From Doohoma to Dublin and Belfast
Jim Henry was born in 1918 in Doohoma in Erris in the Mayo Gaeltacht, the eldest of seven children of Phelim Henry and Margaret Keane. The house in which he was born is still there, called the Sea Rod Inn. His father Phelim Henry was a strong man who had worked in coal mines in England and saved enough money to buy the building and a hotel licence. He was not afraid to fight for what he believed in and, among other things succeeded in establishing a cemetery in Doohoma to save the people from having to walk to Kiltane, several miles away, to bury their dead. The council proposed one in neighbouring village Geesala but Henry argued it was unsuitable, “a shaking bog that you wouldn’t bury a dog in,” called on the men of the village and two days later 300 volunteers dug an acre of land, fenced it and got the bishop of Killala to consecrate it. These same men made a road into it.

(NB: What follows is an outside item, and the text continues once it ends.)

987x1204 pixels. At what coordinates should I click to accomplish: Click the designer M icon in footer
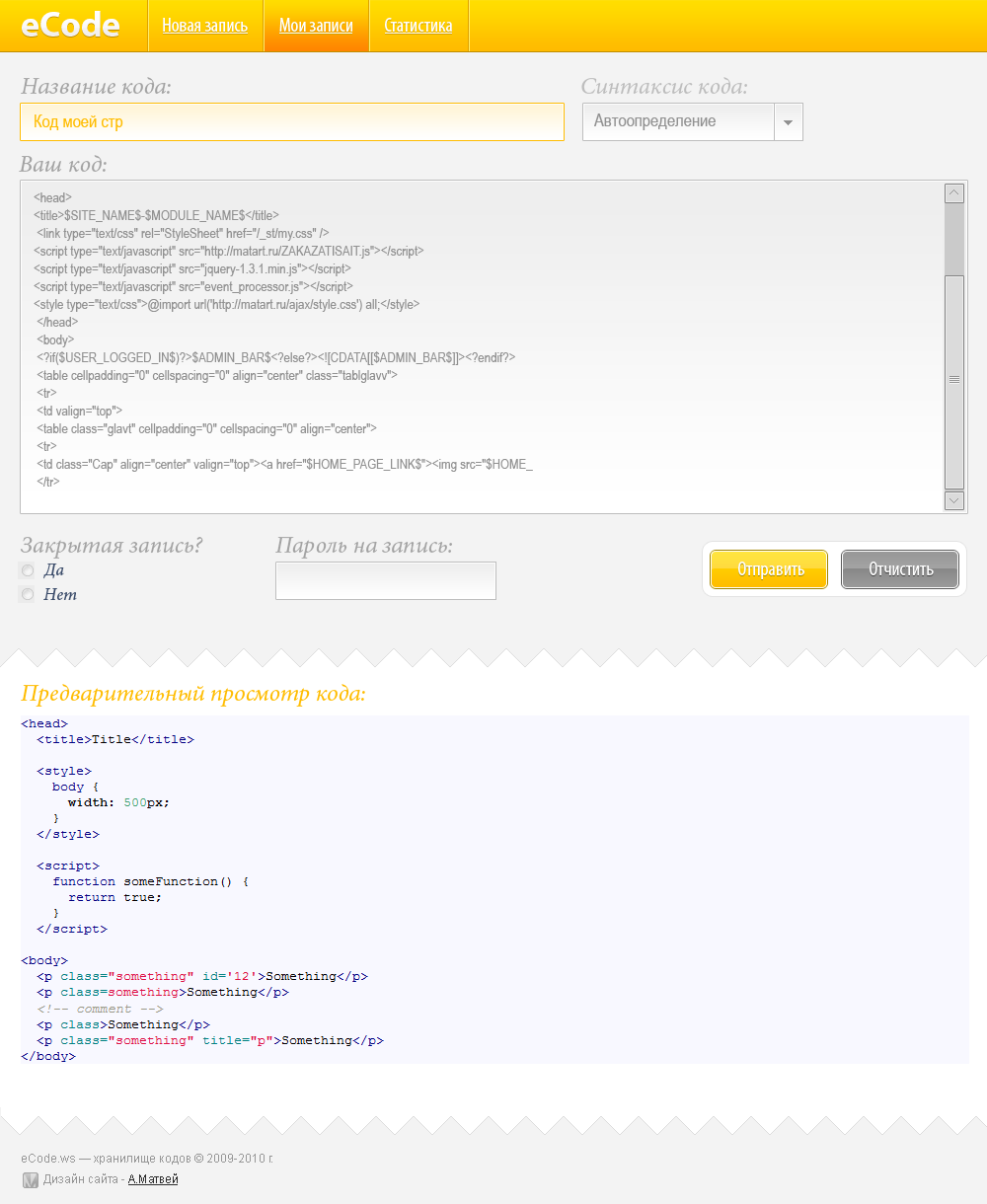tap(30, 1179)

English author Adrian Tinniswood writes:
Perhaps the community action that made the new cemetery at Doohoma back in the 1920s was an act of resistance. Phelim Henry’s graveyard was created around the children’s burial ground. It deliberately embraced the generations of stillborns, the suicides and the drowned strangers within its sod walls, bringing them into consecrated ground, as though Doohoma was reclaiming its dead from limbo.
Margaret his mother was a strong, generous woman. They had a shop attached to the pub and were the undertakers for the village. She had come to Doohoma from the Mullet peninsula to marry Phelim when she was only 16. Her sister Sarah came with her at the time to keep her company and went on to marry Phelim’s brother. This family was known as Henrys of the Ferry while Jim’s family were the Henrys of Doohoma.
Phelim died in 1946 and Margaret carried on the business till she died in 1962. She was helped in this by her son Phelim who predeceased her.
After her death, several people told the family how she had given them credit while their menfolk were away working in England or Scotland, and how generally helpful she was.